Pierre Grosdidier for Law360: A DMCA Win For Online Service Providers In Colo.


The Internet is inundated with user-uploaded text, pictures, music and videos, many of which are subject to copyright protection. This material appears to be available — gratis — at the click of a mouse on various media-hosting websites owned and managed by online service providers (“OSPs”), e.g., YouTube. This online divertissement may be a violation of copyright law when the copyright owners do not grant permission to display their material. Each instance of infringing material may also be a breach of contract because the OSPs’ terms of use invariably forbid users from uploading copyrighted material absent permission from the rightful owners. 
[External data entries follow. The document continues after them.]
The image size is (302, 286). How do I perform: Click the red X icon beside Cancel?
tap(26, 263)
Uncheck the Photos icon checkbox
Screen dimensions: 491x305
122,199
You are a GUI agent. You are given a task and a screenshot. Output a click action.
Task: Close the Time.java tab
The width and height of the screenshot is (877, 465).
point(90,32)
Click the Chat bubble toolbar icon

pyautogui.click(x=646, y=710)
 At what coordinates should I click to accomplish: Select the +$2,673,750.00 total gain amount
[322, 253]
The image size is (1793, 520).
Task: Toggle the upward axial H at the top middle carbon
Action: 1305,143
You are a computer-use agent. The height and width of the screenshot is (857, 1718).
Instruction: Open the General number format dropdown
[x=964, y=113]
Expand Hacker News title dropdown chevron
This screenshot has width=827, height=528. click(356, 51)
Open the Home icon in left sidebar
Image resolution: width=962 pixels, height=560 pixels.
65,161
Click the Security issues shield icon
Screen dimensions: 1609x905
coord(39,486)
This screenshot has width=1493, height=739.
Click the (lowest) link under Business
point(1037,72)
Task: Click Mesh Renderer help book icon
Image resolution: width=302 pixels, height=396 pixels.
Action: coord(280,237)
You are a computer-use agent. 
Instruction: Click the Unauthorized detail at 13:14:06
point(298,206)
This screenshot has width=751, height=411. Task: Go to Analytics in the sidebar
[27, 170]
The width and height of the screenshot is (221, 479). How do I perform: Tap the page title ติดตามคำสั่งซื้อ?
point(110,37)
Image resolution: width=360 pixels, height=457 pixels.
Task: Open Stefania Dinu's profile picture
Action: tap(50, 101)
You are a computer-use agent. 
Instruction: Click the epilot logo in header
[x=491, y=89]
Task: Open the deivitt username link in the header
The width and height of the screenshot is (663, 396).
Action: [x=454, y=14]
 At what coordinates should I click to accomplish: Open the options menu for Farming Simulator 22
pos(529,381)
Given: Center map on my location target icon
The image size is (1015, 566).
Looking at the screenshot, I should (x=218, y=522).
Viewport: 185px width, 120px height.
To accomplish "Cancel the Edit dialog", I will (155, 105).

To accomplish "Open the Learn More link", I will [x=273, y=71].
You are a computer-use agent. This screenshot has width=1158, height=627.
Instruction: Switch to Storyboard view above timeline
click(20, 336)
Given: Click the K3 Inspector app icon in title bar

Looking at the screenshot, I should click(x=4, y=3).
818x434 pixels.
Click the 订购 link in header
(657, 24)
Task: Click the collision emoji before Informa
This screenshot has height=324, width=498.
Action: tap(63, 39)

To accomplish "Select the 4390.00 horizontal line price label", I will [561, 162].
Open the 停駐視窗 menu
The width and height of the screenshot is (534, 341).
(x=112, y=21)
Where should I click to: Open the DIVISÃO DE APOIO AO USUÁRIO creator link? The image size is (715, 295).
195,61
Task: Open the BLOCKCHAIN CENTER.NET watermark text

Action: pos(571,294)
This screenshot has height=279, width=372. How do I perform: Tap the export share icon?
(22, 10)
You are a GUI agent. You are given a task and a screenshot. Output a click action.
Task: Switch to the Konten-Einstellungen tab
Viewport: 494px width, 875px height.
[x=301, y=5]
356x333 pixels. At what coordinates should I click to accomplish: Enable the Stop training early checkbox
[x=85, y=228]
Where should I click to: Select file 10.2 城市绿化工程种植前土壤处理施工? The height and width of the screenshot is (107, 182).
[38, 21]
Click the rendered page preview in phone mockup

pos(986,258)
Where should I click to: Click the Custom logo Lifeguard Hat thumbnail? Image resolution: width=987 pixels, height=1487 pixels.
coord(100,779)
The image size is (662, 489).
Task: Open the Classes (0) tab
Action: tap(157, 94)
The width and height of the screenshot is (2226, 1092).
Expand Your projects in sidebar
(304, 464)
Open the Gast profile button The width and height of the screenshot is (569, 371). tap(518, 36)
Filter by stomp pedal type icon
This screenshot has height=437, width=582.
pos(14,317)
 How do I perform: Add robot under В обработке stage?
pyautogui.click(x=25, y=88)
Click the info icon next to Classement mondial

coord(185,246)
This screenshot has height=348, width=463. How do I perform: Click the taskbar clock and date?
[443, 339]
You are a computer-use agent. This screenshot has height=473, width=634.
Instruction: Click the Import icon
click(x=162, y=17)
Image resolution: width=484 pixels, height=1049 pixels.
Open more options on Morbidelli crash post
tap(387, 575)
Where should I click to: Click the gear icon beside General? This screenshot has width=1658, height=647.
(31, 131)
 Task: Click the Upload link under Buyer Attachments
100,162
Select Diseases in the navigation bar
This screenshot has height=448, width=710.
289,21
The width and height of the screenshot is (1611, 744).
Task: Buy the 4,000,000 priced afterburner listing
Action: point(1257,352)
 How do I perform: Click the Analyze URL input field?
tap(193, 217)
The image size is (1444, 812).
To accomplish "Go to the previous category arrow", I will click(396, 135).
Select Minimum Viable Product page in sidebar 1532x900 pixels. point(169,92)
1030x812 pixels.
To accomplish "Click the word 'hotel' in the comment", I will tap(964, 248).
In BWP Media USA Inc., v. Clarity Digital Group LLC, the court addressed the issue of who is a “user” under the Digital Millennium Copyright Act’s safe harbor provision, 17 U.S.C. § 512. No. 14-cv-00467, (D. Colo. Mar. 31, 2015). The significance of this decision is that OSPs can benefit from § 512 even when their own employees upload infringing copyrighted material on the OSP’s websites. An OSP’s liability for the posting of infringing material by its employees, at least in the District of Colorado, will likely turn on § 512(c)(1)(A), i.e., on whether the OSP knew or should have known of the infringement and what it did about it, not on the definition or scope of the term “user.” But even though § 512 imposes no obligation on OSPs to police their users, OSPs might be well advised to be alert to “facts or circumstances from which [their employees’] infringing activity is apparent,” and to act “expeditiously” when such activity is discovered.[1]